* _Work to do_:
a. In the parity check forum thread, reproduce word for word the passage from "Importance: warning" to "keep getting this.".
b. Continue the parity check forum thread from where it stops.

* _Document excerpt_:
++++++
Parity check error


Recommended Posts

I had my monthly parity check and it came back w/ 1 error.  So i ran it again w/ correct error checked it and then ran it again w/o the error check and I'm still getting

 

Event: unRAID Parity check

Subject: Notice [TOWER] - Parity check finished (1 errors)

Description: Duration: 18 hours, 34 minutes, 18 seconds. Average speed: 119.7 MB/s

Importance: warning

 

I had this last month as well as I tend to run monthly parity checks.

 

I'm currently at work and will post syslog when I get home.    I'm not sure why i keep getting this.   

 

Thanks

Link to comment

Your syslog only shows two parity checks, not three as you suggested. First, a scheduled check runs at midnight:

 

Feb  1 00:00:01 Tower kernel: mdcmd (59): check

Feb  1 00:00:01 Tower kernel: md: recovery thread: check P ...

...

Feb  1 01:27:36 Tower kernel: md: recovery thread: P corrected, sector=1072051656

...

Feb  1 18:52:49 Tower kernel: md: sync done. time=67967sec

Feb  1 18:52:49 Tower kernel: md: recovery thread: completion status: 0

 

then a manual check is run:

 

Feb  1 19:41:34 Tower kernel: mdcmd (64): check correct

Feb  1 19:41:34 Tower kernel: md: recovery thread: check P ...

...

Feb  1 21:09:09 Tower kernel: md: recovery thread: P corrected, sector=1072051656

...

Feb  2 14:15:52 Tower kernel: md: sync done. time=66858sec

Feb  2 14:15:53 Tower kernel: md: recovery thread: completion status: 0

 

and the log ends a few hours later so I don't see your third, non-correcting check.
++++++
* _Records_:
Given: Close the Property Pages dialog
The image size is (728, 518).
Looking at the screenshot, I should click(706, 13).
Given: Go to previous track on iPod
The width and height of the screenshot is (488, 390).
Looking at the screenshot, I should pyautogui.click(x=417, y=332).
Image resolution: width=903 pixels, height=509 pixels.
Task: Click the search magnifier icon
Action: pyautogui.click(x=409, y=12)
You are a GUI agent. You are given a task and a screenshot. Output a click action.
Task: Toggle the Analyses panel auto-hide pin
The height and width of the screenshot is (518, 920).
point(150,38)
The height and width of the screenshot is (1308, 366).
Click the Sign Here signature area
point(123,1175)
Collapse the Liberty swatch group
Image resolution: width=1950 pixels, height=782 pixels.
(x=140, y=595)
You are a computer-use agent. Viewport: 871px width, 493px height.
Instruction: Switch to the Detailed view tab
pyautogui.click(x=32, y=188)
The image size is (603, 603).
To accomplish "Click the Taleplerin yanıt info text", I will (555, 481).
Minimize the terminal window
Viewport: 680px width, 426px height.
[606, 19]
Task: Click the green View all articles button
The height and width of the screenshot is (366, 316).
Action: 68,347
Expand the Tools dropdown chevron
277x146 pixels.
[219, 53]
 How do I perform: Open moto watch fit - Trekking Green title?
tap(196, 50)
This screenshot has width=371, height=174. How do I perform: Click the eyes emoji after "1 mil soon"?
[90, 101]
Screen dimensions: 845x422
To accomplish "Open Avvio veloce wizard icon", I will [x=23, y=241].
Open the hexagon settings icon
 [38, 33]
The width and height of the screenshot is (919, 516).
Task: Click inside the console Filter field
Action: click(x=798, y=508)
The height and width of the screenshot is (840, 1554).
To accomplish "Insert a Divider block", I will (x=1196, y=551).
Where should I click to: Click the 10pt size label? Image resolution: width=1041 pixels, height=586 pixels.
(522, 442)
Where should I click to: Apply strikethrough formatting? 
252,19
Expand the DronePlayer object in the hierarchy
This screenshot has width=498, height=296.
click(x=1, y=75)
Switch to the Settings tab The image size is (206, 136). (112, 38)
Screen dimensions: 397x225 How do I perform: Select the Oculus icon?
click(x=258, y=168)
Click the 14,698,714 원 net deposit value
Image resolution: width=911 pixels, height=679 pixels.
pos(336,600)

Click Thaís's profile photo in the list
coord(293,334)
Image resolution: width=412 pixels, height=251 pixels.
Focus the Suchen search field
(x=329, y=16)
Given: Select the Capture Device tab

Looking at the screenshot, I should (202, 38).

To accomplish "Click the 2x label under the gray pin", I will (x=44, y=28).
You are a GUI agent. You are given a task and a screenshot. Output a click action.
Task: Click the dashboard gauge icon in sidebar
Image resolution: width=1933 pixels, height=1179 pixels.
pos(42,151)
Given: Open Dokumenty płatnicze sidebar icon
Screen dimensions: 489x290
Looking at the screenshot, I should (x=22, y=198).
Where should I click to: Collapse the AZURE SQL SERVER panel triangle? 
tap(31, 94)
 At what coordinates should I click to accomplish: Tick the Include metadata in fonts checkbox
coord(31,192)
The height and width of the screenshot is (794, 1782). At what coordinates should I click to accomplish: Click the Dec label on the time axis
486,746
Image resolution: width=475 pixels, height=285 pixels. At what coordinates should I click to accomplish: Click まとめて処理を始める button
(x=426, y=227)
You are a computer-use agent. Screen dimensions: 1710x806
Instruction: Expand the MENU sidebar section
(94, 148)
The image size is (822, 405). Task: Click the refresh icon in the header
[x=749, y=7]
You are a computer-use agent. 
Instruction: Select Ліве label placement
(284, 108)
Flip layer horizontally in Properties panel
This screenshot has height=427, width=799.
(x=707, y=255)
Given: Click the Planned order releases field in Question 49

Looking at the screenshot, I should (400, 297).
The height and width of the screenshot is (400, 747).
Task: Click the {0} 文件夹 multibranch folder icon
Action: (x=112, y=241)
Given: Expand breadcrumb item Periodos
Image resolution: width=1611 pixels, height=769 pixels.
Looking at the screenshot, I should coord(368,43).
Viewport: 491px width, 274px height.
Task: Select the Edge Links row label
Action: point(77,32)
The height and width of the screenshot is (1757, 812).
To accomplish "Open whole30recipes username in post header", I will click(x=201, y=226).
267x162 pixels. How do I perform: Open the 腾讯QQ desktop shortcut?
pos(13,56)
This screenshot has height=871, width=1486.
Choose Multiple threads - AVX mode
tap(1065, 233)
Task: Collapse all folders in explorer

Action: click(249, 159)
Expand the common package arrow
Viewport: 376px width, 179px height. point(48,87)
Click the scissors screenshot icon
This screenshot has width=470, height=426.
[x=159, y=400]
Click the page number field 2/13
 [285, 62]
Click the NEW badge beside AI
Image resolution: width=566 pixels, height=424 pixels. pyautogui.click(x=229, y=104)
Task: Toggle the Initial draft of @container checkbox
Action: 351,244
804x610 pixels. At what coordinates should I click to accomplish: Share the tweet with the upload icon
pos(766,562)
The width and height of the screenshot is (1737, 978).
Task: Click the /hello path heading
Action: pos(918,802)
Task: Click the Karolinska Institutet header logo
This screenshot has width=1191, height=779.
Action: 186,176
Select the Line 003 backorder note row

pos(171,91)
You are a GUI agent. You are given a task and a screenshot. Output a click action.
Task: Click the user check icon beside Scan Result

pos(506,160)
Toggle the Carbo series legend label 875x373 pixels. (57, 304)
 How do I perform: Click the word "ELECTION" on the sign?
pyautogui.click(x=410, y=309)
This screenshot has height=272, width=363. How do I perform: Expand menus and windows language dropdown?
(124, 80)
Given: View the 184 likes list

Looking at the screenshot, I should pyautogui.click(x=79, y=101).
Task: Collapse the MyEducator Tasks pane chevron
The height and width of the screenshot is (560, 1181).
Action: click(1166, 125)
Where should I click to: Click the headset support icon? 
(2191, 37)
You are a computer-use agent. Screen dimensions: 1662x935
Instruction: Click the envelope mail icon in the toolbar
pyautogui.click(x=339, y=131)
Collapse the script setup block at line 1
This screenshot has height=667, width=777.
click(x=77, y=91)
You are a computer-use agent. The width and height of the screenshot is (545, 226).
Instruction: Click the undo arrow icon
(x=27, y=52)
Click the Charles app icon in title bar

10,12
++++++
* _Set of answers_:
a.
Importance: warning

 

I had this last month as well as I tend to run monthly parity checks.

 

I'm currently at work and will post syslog when I get home.    I'm not sure why i keep getting this.

b.
 

Now, what I find odd is that while your manual, correcting check puts

 

Feb  1 19:41:34 Tower kernel: mdcmd (64): check correct

 

in the log, your automated, non-correcting check puts

 

Feb  1 00:00:01 Tower kernel: mdcmd (59): check

 

in the log. Compare that with the output from my server running the same version 6.2.4 of unRAID when it starts its automatic monthly non-correcting check:

 

Feb  1 05:00:01 Northolt kernel: mdcmd (216): check NOCORRECT

Feb  1 05:00:01 Northolt kernel:

Feb  1 05:00:01 Northolt kernel: md: recovery thread: check P Q ...

 

Is that difference significant? Is it because you have single parity and I have dual? I can't find anything else of any relevance, though a couple of other, probably unrelated issues caught my eye.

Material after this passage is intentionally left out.